ウルトラジャンプ3月号 新線 西部軌道感想

今月はSBRが休載なので、正直ウルジャン買う意味ねーなと思っていたんですが、伊藤悠先生の読みきりがディ・モールト ベネ(非常に 良し)でした。
マンガを読んで「…………っはぁぁぁぁ」と心地良いため息が出たのも久しぶりです。

舞台は、近未来(というかパラレルワールドかな。あんまり未来的要素はないので)の東京。
「外郭」によって分断され打ち棄てられた東京西部で、貴重な物資や人を運ぶ西部軌道、通称西武線を取り巻く人々の物語。

皇国でも存分に発揮されていましたが、伊藤先生は「こいつは一筋縄ではいかないぜえ」と思わせるキャラクターを描くのが本当にうまい。
そして鉄分アクション分おっさん分も多め。ラスト直前の展開には作中キャラ同様に衝撃を受けましたし、どん底から這い上がる人間の力強さもあって男の子的な浪漫に満ち溢れた読み応えのある作品になってます。

それに加え皇国では不足気味だった女の子分も追加されているのですが、これがまたチョイブサカッコ可愛いという今までに出会ったことが無いタイプでして、不思議な魅力があります。

マンガの世界では明確なブサイクキャラとして描かれない限りは大体可愛くなっちゃうので、たまに容姿について悩むみたいなエピソードが出てきても「はぁ?何言ってんの?」てなことも多いわけですが、伊藤先生はその辺の書き分けが上手いというか、いい意味で生々しいですよね。
作中で「美人」と称されるキャラは本当にほかのキャラと一線を画す美人として描かれますし、今回の西部軌道のヒロインの一人「しおちゃん」こと今川潮里なんかも設定にあった容姿をしていると思います。
しおちゃんは西武線の荒事(それも接近戦)担当でもあるし、何もかもをなくした西部で生まれ育った子なので(作中にはそのことは描かれてないけど、あの舞台設定からすると十中八九間違いはないかと)、やはり美少女じゃだめだと思うんですよ。とはいえ読者に愛される造形である必要もあるわけで、その点において絶妙な顔立ちなんじゃないかと。
わかりやすい美少女ではない代わりに、といっては何ですが「恋する乙女」補正で内面の可愛らしさが前面に出ているので、「しおちゃん可愛いよしおちゃん」となるには十分ですしね。

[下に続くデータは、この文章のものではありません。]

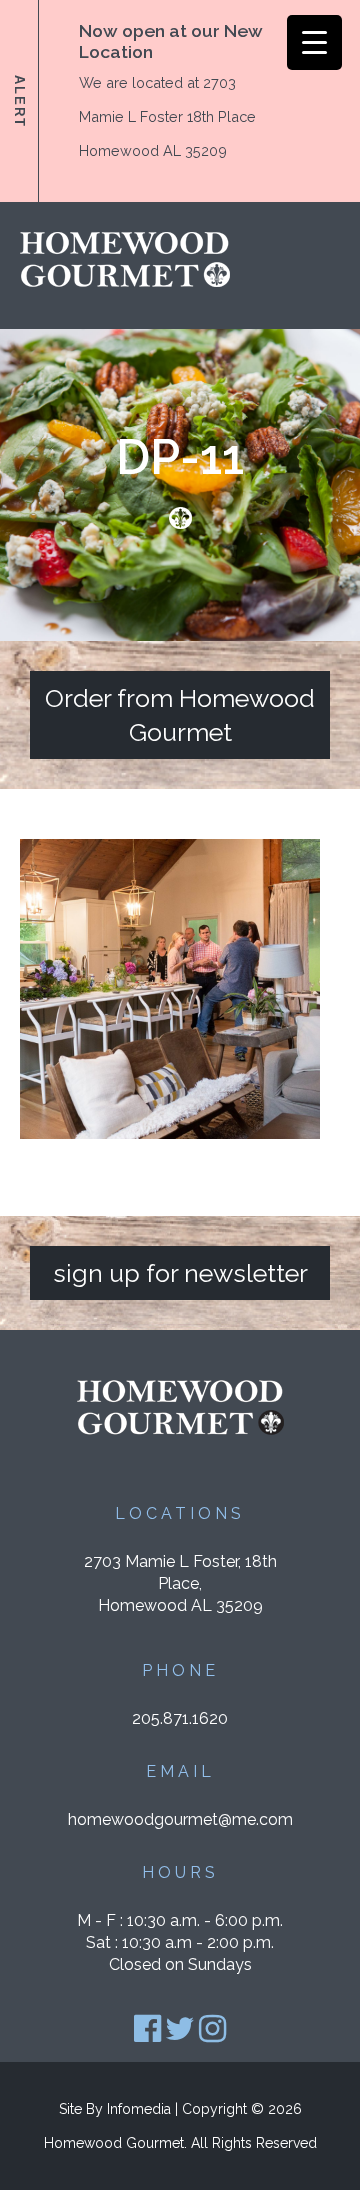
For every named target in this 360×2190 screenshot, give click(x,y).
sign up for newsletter (180, 1273)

てなわけでSBRが無い絶望を補うには十分な作品だったわけですが、なにやら連載化するっぽい情報も。
読みきりとして相当の完成度を誇っているので、正直すでに満たされてしまった感じはありますが、設定的にはいくらでも展開できるだけの懐の深さを持ち合わせているので、連載化を素直にwktkしたいと思います。